Yishak Banjaw LOVE SONGS VOL.2
[Uscita: 04/11/2016]
Etiopia #consigliatodadistorsioni
Parlare di musica Etiope non è più cosa circoscritta a certi salotti radical chic. Il merito in parte è della pellicola di Jim Jarmusch “Broken Flowers”, per la quale uno dei suoi maggiori esponenti, Mulatu Astatke, ha realizzato parte della colonna sonora. In seguito diversi produttori di fama mondiale (Nas, Damian Marley, Madlib, Kanye West) ne hanno abusato, utilizzando campionamenti di musica etiope in alcune delle loro tracce più famose.
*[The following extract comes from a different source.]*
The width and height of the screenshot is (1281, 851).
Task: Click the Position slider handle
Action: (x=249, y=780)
L’etichetta ellenica Teranga Beat che fino ad ora ci aveva deliziato esclusivamente con ristampe di materiale raro dal Senegal e dal Gambia, apre le sue porte alla costa orientale africana con questo pregiatissimo lavoro dal sapore ipnotico e minimal wave. “Love Songs vol.2” è materiale suonato e registrato ad Addis Abeba nel 1986, a casa del musicista Yishaw Benjaw, e fa parte di una serie di sette cassette stampate e distribuite solo in Etiopia. Come spesso è accaduto a molti altri musicisti etiopi di quegli anni, a causa della complessa situazione politica del Paese, l’artista non riuscì ad acquisire il successo sperato, nè tantomeno arrivò ad un pubblico internazionale. La sfida dell’autore è stata quella di portare la tradizione della melodia etiope all’interno di un’atmosfera psichedelica e minimale, attraverso sonorità inedite, apparse in quegli anni solo oltreoceano grazie a compositori quali Raymond Scott o in Italia con certi lavori di Piero Umiliani sotto pseudonimi quali Moggi o Zalla.
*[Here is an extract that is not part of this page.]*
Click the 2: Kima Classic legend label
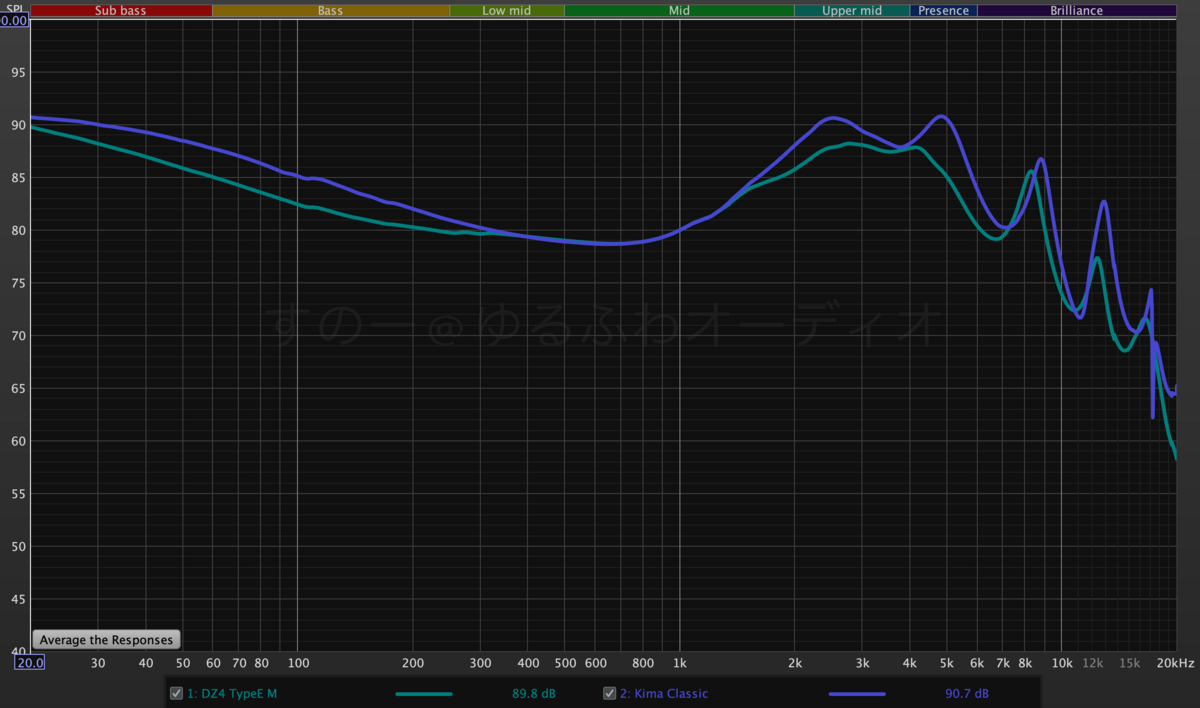[663, 693]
Ciò che rende questo disco così ipnotico, oltre ai ritmi della drum machine e alle scale che si ripetono nelle varie tracce, è soprattutto il suono delle tastiere: quello che ad un primo ascolto sembrerebbe un sintetizzatore analogico degli anni ‘70, nelle note di copertina risulta essere un Casio della serie PT, molti bambini l’avranno posseduto negli anni ‘80. Scelta non occasionale in quanto Yishak Benjaw (nella foto a destra) possedeva già un’ottima tastiera Godwin, ma fu rapito da quei suoni spaziali e lo-fi al punto da noleggiare la tastierina da un amico e suonarci tutto l’album. Per produrre un ottimo disco non sempre serve una strumentazione professionale: a volte i limiti e la sperimentazione possono offrire un terreno più fertile.